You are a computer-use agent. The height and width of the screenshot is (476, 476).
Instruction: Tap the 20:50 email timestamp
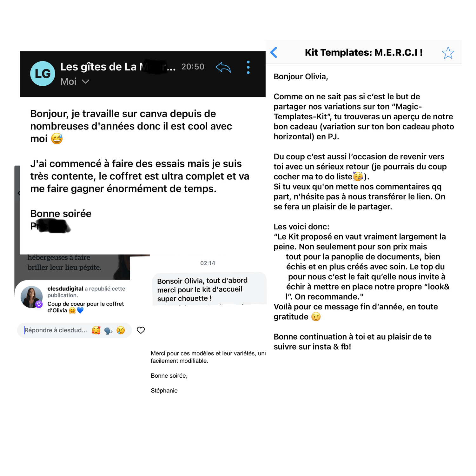click(193, 67)
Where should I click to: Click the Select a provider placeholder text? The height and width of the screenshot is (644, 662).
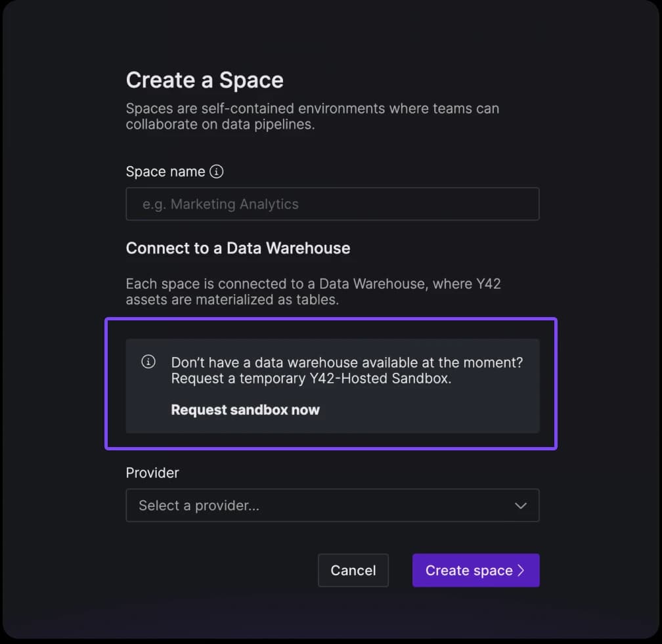(x=199, y=505)
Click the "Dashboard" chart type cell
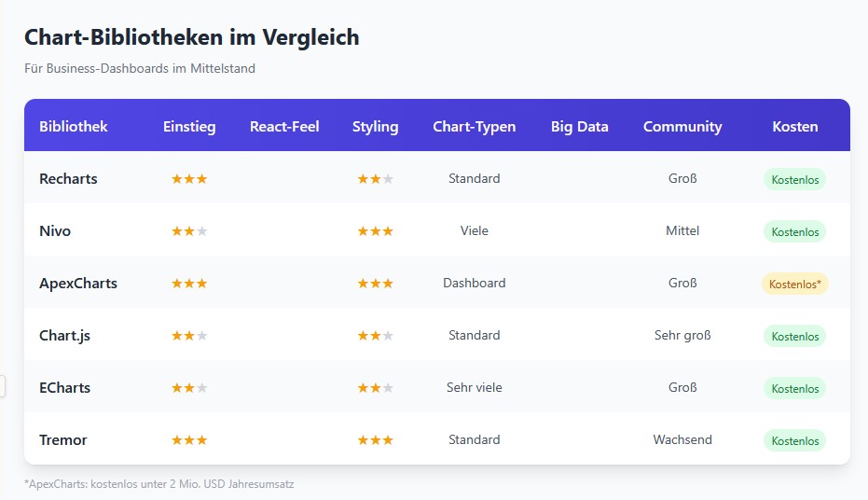This screenshot has height=500, width=868. [474, 283]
═══
- _About this task_
Reproduce the whole listing word for word, setting aside any pictures.

- _Task result_
You are a computer-use agent. The height and width of the screenshot is (476, 476).
Instruction: Tap the 20:50 email timestamp
click(193, 67)
Where should I click to: Click the Select a provider placeholder text? The height and width of the screenshot is (644, 662).
(x=199, y=505)
Click the "Dashboard" chart type cell
This screenshot has height=500, width=868. [474, 283]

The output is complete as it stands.